Passage shown Start Marker

[Manishearth, I'm not sure I'm even answering the right question below. After reading your question more carefully, I think you were more interested in how water molecules help crystals form, rather than whether or not the anhydrous forms can form crystals also (versus being strictly amorphous). So, oops. Maybe some one else has a good answer on the water molecules part?]
I suspect the answer is an issue of process rather than of fundamentals.
That is, if you could find a non-aqueous medium that readily dissolves the anhydrous form of some salt, my very strong suspicion is that you could grow excellent clear crystals of it that would look almost nothing like the hydrous crystalline forms.
The problem for metallic-anion salts in particular is that finding a liquid that dissolves the salt without simultaneously forming strong coordination complexes with it is going to be tricky, since I'm guessing it's usually the coordination effect that help ionize the units of the material to make it soluble!
Here's a wild guess: Someone, somewhere, has likely done research on how to grow crystals of substances such as anhydrous $\ce{CaSO4}$ (hmm, why does this phrase "dead burnt plaster" come to mind? :) or anhydrous $\ce{CuSO4}$ by using low-temperature molten solutions of... something or other? Not sure what!
And what a delightful crystal that would be to have! It would be way out of the ordinary despite being so very... ordinary?... in one sense in its composition.
Update: Apparently, clear crystals of anhydrous $\ce{CuSO4}$ do indeed exist, and are easier to create than I thought. You just add concentrated sulfuric acid [a] to ordinary copper sulphate pentahydrate solution and let it evaporate slowly. Since $\ce{H2SO4}$ is one of the most aggressive drying agents in existence, my guess is that the $\ce{CuSO4}$ just can't compete for the remaining water molecules and is forced to crystallize without hydration.
[a] Please, never ever attempt to use concentrated $\ce{H2SO4}$anywhere except in a real lab with protections and procedures fully in place. This is a compound that wants water so badly that it willy synthesize water right out of the hydrogen and oxygen bonded into proteins and carbohydrates, leaving only charred carbon. Ironically, the actual acidity of concentrated (vs hydrated) $\ce{H2SO4}$ is quite moderate, comparable to that of vinegar.

Passage shown End Marker

## Work request A
In the passage on anhydrous salt crystals, what is added to ordinary copper sulphate pentahydrate solution to obtain clear crystals of anhydrous copper sulfate?
## Work request B
Reproduce the section of the passage on anhydrous salt crystals that opens with the words containing "That is, if" and closes with "Not sure what!", swapping "non-aqueous medium" for "non-aqueous solvent".
The data entries after this passage are not needed.

Data to examine Start Marker

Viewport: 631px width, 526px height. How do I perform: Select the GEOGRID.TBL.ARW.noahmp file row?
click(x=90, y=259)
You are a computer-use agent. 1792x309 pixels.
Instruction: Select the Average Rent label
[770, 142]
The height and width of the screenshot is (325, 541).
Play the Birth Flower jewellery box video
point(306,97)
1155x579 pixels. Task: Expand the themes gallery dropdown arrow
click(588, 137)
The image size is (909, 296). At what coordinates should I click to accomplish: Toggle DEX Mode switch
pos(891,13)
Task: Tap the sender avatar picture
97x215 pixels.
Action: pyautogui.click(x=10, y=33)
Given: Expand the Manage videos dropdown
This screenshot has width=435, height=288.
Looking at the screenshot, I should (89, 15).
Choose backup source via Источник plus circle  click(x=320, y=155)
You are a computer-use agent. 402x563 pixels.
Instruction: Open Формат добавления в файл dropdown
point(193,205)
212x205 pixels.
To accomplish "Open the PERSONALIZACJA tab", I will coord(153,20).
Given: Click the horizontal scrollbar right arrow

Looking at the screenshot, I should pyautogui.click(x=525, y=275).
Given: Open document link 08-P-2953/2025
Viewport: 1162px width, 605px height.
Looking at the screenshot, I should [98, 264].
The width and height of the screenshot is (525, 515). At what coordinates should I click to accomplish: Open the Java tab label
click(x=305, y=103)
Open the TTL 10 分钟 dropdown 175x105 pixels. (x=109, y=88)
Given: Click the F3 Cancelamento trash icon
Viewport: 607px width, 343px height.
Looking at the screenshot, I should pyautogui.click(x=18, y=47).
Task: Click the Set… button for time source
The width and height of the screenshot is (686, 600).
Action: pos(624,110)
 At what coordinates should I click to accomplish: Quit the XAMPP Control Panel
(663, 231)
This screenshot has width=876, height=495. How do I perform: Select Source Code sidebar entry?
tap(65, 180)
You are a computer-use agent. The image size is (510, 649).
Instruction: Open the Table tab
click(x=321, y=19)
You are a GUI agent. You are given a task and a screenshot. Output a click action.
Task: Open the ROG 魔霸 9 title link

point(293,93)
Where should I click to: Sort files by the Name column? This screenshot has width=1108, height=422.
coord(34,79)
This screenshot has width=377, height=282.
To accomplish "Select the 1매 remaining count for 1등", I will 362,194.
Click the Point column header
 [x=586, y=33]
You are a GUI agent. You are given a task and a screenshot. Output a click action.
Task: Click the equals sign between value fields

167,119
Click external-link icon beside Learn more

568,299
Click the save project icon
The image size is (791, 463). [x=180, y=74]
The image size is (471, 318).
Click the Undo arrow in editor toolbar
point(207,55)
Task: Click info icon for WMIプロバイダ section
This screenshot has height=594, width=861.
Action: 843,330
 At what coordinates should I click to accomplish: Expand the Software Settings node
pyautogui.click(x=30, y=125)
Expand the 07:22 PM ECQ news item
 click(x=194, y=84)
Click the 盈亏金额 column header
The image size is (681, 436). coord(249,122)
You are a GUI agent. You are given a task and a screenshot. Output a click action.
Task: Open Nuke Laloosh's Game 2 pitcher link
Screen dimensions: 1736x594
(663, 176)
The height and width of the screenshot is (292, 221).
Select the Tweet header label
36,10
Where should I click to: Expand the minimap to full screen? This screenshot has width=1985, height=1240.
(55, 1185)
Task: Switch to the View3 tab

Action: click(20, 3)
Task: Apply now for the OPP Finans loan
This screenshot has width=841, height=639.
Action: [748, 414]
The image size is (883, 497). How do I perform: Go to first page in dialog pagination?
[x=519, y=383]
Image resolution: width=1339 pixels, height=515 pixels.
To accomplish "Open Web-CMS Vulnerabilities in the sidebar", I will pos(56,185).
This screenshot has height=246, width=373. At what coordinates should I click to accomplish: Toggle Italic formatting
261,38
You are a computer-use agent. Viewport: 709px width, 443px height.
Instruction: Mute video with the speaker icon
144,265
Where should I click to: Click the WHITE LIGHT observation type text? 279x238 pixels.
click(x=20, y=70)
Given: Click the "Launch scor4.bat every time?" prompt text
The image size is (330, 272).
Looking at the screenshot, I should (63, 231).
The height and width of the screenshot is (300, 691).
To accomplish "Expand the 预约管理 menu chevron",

Data to examine End Marker

## Response box A
Concentrated sulfuric acid

## Response box B
That is, if you could find a non-aqueous solvent that readily dissolves the anhydrous form of some salt, my very strong suspicion is that you could grow excellent clear crystals of it that would look almost nothing like the hydrous crystalline forms.
The problem for metallic-anion salts in particular is that finding a liquid that dissolves the salt without simultaneously forming strong coordination complexes with it is going to be tricky, since I'm guessing it's usually the coordination effect that help ionize the units of the material to make it soluble!
Here's a wild guess: Someone, somewhere, has likely done research on how to grow crystals of substances such as anhydrous $\ce{CaSO4}$ (hmm, why does this phrase "dead burnt plaster" come to mind? :) or anhydrous $\ce{CuSO4}$ by using low-temperature molten solutions of... something or other? Not sure what!